Demasiados "agujeros" en el plan de Von der Leyen para rearmar a Europa
El objetivo que apuntó Von der Leyen de movilizar 800.000 millones de euros está más basado en esperanzas y conjeturas que en la posibilidad real de reformar a corto plazo el déficit de producción e inversión en defensa que sufre el bloque comunitario
Bruselas (Euractiv.com/.es) – El plan de la Presidenta de la Comisión Europea, Ursula Von der Leyen, para «Rearmar Europa» no incluye prácticamente casi nada de dinero fresco y deja sobre los hombros de los Estados miembros toda la carga de encontrar el dinero tangible para apuntalar el pilar defensivo del bloque comunitario.
Von der Leyen aseguró el martes en la presentación de esa hoja de ruta para el gasto militar que el apalancamiento de la UE en la emisión de bonos y la flexibilización de su normativa podrían liberar hasta 800.000 millones de euros para la industria de defensa y las compras de los Estados miembros.
We debriefed 🇹🇷🇬🇧🇨🇦🇳🇴🇮🇸 of our landmark European Council yesterday.
With our REARM Europe plan, we are stepping up in defence.
For the defence of our people, territories and assets.
And for the long-term security of our brave neighbour Ukraine. pic.twitter.com/r3y48Pl9yl
— Ursula von der Leyen (@vonderleyen) March 7, 2025
Sin embargo, esa cifra está basada más en esperanzas y conjeturas que en la posibilidad real de reformar de inmediato el déficit de producción e inversión en defensa del bloque.
Pero Von der Leyen ofreció pocos detalles sobre cómo alcanzar la cifra de 800.000 millones de euros mediante las opciones menos controvertidas propuestas.
El plan de Bruselas da prioridad a las opciones menos controvertidas, entre ellas el derecho a aumentar los niveles nacionales de déficit y a mover dinero en el marco de las actuales cuentas de la UE en lugar de aportar dinero fresco.
Bruselas tiene previsto dar a conocer las propuestas -finales- de texto legislativo antes del Consejo Europeo del 21 de marzo.
La hora de la verdad
Ante el temor a que Estados Unidos repliegue su “paraguas protector” sobre Europa, los socios del bloque intentan ahora rascar de donde pueden para incrementar con urgencia el gasto en defensa.
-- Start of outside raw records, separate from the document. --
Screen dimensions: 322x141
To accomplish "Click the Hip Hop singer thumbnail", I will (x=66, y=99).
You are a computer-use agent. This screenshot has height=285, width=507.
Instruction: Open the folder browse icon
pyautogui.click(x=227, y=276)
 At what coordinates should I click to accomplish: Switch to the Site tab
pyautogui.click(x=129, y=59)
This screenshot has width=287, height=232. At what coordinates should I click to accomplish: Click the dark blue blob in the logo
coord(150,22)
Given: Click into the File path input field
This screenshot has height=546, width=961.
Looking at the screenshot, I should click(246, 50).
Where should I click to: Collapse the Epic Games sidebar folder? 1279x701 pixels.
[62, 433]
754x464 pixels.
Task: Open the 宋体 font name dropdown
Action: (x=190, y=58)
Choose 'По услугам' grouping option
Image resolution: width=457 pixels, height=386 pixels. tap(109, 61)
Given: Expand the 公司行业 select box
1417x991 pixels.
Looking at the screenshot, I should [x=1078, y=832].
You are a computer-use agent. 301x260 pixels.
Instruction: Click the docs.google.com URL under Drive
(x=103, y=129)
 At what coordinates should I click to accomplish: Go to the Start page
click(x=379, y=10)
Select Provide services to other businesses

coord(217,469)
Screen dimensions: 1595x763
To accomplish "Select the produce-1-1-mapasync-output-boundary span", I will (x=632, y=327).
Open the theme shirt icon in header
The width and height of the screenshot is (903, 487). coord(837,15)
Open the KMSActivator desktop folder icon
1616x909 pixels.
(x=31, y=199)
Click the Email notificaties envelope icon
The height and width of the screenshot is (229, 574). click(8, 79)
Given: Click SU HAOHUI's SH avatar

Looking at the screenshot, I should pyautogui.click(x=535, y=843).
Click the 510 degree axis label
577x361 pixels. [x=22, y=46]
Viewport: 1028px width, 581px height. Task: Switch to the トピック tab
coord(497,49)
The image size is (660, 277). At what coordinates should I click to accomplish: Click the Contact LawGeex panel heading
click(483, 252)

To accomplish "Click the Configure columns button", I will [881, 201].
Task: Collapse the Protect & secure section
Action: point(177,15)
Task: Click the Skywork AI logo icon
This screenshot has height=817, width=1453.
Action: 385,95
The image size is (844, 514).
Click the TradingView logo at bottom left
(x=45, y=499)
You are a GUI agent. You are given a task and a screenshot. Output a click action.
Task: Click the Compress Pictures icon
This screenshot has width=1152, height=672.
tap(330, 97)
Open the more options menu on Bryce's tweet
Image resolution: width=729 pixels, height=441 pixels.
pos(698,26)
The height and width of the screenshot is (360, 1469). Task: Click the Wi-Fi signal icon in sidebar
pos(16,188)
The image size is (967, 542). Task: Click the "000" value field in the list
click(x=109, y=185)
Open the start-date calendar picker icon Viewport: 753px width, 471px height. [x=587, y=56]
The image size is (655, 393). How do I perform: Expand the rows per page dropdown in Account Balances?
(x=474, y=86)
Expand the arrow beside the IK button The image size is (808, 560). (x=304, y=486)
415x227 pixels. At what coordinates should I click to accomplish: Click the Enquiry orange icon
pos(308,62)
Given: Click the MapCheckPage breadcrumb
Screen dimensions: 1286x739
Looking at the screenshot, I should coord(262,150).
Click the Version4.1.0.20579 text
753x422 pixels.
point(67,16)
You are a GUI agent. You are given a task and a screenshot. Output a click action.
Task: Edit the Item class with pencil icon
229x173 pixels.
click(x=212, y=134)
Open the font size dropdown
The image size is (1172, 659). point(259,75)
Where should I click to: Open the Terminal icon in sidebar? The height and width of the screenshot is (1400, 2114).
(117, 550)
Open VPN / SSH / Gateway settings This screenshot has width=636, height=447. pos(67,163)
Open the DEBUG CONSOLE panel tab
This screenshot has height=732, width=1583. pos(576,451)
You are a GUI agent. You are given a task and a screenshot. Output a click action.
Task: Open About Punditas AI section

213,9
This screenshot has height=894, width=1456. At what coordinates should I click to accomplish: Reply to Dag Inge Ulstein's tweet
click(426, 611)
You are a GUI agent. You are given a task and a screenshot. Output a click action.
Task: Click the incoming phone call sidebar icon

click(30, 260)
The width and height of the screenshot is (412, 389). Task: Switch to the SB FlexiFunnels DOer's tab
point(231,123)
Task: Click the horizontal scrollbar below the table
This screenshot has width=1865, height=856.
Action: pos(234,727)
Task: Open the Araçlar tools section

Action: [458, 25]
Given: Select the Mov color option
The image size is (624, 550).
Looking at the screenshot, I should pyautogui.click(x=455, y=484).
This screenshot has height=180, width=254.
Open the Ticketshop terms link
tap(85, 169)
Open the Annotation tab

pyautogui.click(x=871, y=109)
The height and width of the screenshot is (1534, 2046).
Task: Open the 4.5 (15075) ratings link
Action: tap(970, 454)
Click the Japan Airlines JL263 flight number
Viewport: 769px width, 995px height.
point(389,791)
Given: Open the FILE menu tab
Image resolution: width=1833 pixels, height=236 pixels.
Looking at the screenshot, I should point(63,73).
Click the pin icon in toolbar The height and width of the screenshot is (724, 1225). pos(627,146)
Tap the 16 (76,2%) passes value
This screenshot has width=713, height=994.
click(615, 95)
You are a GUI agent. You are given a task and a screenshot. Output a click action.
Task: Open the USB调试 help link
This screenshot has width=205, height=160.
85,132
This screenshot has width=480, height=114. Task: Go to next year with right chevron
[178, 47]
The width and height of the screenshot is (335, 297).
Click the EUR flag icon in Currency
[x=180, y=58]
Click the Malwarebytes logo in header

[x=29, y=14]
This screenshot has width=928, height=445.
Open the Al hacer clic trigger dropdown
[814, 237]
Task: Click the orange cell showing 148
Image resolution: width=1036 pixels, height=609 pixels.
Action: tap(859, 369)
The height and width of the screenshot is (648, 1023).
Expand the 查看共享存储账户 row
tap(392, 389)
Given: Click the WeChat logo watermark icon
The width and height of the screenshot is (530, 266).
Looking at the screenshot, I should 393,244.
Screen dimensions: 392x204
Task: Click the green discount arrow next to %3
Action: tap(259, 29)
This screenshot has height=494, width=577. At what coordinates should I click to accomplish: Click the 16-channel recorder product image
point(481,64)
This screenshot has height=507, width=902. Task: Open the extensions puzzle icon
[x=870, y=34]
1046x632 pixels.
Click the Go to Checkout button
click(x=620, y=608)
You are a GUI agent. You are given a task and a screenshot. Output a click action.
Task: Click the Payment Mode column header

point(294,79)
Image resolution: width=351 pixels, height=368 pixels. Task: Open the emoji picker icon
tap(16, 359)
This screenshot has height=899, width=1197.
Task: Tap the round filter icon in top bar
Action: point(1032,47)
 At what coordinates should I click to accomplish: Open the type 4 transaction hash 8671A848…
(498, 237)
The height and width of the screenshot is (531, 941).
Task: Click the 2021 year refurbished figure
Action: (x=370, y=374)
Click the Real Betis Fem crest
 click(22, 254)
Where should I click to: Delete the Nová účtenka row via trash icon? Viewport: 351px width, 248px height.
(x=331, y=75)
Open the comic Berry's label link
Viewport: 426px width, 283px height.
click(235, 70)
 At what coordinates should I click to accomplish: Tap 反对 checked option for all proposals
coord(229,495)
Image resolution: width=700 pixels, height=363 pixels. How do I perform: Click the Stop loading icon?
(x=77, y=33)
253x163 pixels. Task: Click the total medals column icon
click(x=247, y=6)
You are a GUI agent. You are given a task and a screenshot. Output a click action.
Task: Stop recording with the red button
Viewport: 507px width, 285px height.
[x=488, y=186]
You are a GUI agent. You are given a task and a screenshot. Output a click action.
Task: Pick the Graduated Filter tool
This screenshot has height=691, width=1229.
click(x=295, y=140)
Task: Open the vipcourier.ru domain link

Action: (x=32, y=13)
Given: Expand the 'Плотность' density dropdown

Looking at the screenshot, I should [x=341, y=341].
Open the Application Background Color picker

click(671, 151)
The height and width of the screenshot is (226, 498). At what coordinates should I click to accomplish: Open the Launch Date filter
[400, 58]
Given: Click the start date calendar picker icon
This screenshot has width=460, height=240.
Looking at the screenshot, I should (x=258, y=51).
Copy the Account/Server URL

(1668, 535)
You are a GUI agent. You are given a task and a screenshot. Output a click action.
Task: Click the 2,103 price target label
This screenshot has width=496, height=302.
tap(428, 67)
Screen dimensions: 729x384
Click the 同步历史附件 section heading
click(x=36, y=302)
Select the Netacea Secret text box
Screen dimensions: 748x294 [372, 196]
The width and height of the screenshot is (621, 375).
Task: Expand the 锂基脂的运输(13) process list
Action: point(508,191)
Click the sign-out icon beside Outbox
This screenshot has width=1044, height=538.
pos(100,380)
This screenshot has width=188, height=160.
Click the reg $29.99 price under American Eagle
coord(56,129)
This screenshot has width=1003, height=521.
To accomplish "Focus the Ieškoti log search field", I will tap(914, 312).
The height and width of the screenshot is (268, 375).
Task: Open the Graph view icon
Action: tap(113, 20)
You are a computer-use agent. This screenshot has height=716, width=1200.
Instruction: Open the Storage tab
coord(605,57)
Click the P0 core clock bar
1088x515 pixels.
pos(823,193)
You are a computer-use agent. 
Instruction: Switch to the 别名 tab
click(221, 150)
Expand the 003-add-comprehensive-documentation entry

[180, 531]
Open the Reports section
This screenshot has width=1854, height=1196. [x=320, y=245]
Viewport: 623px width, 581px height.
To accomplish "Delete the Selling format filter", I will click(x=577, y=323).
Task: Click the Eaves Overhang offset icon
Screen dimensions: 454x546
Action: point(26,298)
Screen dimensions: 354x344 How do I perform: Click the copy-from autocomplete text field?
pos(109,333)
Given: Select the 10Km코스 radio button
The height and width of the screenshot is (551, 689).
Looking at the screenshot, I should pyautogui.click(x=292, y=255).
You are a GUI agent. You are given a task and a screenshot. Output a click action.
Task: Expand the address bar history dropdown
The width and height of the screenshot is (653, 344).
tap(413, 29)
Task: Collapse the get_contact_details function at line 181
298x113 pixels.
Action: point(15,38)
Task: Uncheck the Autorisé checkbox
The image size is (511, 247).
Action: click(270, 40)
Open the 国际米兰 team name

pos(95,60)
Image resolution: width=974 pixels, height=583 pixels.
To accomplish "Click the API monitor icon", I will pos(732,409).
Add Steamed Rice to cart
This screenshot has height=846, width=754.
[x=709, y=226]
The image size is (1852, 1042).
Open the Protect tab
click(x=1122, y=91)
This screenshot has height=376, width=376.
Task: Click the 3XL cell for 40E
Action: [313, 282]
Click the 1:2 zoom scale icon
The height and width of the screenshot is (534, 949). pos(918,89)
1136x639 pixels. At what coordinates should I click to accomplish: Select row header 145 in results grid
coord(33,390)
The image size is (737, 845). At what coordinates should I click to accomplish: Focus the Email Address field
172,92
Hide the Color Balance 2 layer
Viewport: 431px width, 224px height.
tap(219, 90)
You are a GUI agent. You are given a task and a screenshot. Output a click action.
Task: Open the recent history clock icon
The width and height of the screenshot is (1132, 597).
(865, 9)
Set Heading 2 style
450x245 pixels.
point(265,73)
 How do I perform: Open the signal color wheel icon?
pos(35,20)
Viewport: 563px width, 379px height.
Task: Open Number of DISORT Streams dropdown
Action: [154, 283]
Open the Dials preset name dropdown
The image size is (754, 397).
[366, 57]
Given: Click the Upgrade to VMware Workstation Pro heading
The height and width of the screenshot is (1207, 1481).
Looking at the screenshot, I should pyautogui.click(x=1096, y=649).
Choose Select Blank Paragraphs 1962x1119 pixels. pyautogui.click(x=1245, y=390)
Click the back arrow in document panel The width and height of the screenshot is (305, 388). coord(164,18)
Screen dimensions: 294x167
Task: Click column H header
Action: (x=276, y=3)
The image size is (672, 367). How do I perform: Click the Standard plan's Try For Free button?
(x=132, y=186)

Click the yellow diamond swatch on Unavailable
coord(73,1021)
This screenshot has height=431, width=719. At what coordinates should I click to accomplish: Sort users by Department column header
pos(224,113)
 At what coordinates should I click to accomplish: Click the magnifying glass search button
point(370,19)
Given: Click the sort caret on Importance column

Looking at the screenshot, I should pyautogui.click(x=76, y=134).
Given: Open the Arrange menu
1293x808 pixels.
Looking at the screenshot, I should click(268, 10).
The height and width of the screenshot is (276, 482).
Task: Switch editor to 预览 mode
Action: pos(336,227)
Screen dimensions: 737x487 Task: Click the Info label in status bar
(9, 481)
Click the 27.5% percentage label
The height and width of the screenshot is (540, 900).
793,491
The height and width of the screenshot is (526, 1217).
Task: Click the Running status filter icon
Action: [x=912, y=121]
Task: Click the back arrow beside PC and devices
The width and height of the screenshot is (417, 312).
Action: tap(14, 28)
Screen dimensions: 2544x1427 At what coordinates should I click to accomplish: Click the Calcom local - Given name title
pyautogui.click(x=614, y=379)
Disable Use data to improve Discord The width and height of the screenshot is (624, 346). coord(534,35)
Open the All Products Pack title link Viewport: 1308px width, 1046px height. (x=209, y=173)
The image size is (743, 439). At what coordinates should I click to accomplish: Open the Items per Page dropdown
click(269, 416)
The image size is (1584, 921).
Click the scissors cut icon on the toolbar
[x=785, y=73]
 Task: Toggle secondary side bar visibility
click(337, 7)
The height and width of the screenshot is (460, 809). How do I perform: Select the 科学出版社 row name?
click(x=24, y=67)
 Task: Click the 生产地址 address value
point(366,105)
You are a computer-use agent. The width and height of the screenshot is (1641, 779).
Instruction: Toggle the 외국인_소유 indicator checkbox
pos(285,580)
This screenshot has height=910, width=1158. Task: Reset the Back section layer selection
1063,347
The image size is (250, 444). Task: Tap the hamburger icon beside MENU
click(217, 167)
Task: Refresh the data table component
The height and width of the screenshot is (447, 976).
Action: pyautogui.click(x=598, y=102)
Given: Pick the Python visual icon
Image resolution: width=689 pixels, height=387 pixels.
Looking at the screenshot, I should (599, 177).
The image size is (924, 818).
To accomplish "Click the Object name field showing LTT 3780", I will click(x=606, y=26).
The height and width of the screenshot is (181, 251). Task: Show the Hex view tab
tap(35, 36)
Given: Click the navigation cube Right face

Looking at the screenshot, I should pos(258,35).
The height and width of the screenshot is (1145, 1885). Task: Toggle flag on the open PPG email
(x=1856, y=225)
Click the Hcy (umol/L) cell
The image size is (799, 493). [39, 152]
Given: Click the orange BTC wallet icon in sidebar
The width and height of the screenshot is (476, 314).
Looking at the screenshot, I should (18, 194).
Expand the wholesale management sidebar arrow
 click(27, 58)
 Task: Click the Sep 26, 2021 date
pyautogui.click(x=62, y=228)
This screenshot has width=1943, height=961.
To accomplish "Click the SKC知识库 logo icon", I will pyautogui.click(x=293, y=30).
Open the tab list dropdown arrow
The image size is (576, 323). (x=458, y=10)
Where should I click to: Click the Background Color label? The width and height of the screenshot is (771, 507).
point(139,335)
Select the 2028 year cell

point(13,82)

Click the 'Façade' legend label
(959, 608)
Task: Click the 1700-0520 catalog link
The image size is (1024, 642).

Antes del pasado verano, Bruselas calculó en 500.000 millones de euros la cifra necesaria para que la UE impulse la producción y adquisición de armamento en Europa y Ucrania.
Hasta la fecha, los socios del bloque han mantenido posturas muy divergentes sobre lo que la UE podría ofrecer para apoyar a los Estados miembros en materia de adquisición o producción.
El objetivo de Bruselas era ofrecer una solución fácil para liberar efectivo de cara al próximo presupuesto de la UE, que comienza en 2028.
Las propuestas esbozadas este martes deberían funcionar «muy rápido y ser muy eficaces», según comenta un alto funcionario de la UE, ya que la adopción de los textos sólo requiere el acuerdo mayoritario de los Estados miembros.
Pero dado que la defensa está tan íntimamente ligada a la seguridad como prerrogativa nacional, los países de la UE podrían decidir ir más despacio y buscar un consenso, tal como hacen con el programa de la industria de defensa de la UE (EDIP).
No obstante, a pesar de que los gobiernos del bloque prometen aumentar su gasto en defensa, muchos fabricantes europeos de armas siguen esperando contratos y pedidos para reanudar su producción o ampliarla.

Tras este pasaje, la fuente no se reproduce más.